§ **Requirement**
Below are some entries. Count the lines where "Edit" appears and state only that number.

Data items
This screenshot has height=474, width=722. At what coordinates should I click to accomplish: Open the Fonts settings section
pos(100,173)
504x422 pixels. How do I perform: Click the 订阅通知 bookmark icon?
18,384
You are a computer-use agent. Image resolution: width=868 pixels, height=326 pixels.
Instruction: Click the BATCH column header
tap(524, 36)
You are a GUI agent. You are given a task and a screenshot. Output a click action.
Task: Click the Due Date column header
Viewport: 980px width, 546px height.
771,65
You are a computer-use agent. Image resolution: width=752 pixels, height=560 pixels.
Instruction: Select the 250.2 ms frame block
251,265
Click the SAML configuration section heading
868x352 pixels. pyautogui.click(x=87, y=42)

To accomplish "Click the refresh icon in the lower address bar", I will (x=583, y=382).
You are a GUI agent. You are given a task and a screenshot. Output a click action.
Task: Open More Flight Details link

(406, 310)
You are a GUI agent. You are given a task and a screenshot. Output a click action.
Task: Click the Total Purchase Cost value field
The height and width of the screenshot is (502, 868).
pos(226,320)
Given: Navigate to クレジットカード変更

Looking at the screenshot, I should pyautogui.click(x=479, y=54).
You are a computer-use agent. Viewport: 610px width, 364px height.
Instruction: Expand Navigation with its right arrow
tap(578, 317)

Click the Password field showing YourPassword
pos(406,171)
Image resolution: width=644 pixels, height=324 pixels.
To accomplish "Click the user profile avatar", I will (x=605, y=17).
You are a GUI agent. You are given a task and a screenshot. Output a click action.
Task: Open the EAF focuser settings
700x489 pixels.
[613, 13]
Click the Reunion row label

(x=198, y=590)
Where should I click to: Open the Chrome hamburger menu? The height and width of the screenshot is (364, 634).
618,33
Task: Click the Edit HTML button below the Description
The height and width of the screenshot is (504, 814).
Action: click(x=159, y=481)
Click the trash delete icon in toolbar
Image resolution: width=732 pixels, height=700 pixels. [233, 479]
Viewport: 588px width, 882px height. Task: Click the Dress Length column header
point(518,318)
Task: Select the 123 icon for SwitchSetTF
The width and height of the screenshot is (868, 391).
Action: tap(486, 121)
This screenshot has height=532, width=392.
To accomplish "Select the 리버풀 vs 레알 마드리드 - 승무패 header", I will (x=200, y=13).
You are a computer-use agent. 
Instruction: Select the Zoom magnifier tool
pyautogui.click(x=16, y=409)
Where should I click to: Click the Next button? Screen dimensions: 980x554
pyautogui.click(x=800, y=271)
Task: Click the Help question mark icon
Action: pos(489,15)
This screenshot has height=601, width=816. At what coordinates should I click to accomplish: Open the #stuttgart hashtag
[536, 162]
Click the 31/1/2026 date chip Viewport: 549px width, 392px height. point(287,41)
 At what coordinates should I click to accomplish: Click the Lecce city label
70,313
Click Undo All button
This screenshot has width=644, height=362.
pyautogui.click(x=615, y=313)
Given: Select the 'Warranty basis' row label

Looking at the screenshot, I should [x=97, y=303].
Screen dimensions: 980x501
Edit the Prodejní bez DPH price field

§ **Solution to the problem**
2